Objective: To explore the effect of autocrine vascular endothelial growth factor (VEGF) on the abnormal proliferation of HL-60 cells.
Methods: HL-60 cells were transfected via lipofictamine with the VEGF(165) cDNA sense vector (HL-60/ VEGF(165)) and with the PcDNA3.1(-)-vector (HL-60/neo) as the control. Reverse transcription-polymerase chain reaction (RT-PCR) was used for detecting VEGF mRNA in the transfected cells. VEGF concentrations in the cell culture supernatant were determined by enzyme-linked immunosorbent assay (ELISA), and cell proliferation was determined by MTT assay and colony-forming assay in vitro. Flow cytometric Annexin-V-FITC/ PI dual-labeling technique was employed to observe the effect of VEGF(165) cDNA transfection on the apoptosis of HL-60 cells.

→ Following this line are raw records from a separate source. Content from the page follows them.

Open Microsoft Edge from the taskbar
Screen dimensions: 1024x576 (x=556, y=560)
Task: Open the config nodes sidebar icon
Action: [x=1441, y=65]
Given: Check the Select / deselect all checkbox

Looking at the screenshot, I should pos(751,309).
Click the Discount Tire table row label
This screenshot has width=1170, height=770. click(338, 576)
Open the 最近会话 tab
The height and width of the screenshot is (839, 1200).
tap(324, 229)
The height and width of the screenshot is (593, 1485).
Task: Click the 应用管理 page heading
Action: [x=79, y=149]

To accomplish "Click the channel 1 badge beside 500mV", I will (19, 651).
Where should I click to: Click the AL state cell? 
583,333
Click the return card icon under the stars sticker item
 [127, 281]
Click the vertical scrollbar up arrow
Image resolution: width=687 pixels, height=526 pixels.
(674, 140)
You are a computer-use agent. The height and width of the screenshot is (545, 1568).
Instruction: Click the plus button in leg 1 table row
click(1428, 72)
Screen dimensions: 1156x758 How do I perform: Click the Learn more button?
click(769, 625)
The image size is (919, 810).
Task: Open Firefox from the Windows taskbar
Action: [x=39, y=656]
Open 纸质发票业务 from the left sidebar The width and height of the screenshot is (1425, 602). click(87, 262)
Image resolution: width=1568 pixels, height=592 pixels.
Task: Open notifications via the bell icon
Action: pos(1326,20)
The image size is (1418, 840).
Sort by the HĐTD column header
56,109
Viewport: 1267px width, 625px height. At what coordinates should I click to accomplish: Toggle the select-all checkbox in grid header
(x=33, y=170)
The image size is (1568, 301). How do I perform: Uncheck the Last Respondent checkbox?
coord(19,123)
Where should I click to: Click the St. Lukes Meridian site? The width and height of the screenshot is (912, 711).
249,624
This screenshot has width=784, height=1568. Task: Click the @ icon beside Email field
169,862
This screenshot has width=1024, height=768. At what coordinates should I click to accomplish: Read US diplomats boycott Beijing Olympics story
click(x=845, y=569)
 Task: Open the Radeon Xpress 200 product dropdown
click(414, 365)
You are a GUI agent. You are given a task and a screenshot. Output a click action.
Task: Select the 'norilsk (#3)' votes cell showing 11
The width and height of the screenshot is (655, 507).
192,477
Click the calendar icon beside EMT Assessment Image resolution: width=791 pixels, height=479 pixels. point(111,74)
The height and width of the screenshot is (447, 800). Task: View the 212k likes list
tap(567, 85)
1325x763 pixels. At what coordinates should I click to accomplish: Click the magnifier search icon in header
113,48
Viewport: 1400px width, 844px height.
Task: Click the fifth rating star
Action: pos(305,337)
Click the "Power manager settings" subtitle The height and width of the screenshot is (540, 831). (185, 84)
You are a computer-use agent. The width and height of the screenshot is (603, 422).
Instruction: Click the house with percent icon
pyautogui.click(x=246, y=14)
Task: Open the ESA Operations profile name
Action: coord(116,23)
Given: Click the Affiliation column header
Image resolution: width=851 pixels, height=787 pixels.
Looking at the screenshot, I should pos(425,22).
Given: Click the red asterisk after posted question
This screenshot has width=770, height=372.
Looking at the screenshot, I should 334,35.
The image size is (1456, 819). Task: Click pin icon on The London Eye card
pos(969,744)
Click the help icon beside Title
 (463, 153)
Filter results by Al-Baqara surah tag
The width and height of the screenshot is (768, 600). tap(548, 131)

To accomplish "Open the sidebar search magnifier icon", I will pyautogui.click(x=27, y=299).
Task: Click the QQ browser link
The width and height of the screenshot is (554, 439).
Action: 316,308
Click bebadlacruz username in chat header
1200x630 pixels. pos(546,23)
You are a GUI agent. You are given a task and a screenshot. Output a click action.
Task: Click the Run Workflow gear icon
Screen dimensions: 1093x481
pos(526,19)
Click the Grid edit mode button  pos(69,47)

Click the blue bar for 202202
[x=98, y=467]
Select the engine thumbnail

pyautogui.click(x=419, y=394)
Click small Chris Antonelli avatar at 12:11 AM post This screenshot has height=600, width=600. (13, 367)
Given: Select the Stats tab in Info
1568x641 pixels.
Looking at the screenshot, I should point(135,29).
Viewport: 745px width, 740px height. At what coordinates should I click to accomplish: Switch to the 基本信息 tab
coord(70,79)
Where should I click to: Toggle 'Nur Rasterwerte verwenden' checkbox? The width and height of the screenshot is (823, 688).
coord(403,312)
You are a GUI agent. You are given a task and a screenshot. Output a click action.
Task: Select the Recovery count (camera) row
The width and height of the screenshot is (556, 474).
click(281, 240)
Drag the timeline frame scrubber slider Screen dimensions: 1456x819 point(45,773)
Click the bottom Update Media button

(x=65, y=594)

Results: The levels of VEGF mRNA expression by HL-60/VEGF(165) cells were higher than HL-60/neo, with the mean VEGF quantity in the supernatant of HL-60/VEGF(165) cell culture being 399.07+/-12.45 ng/L, which was 2-fold higher than that in the supernatant of HL-60/neo cells (184.45+/-10.53 ng/L) (P<0.01). The growth rate of HL-60/VEGF(165) cells was significantly accelerated as compared with that of the control cells, and the colony formation capacity of the former cells also increased significantly (P<0.05), with the average colony number of 157.00+/-17.00/500 cells vs 110.00+/-12.90/500 cells of HL-60/neo cells. Less apoptotic cells were identified among HL-60/VEGF(165) cells than in HL-60/neo cells in the same culture condition.
Conclusion: Autocrine VEGF plays an important role in the proliferation and apoptosis of acute myeloid leukemia cells.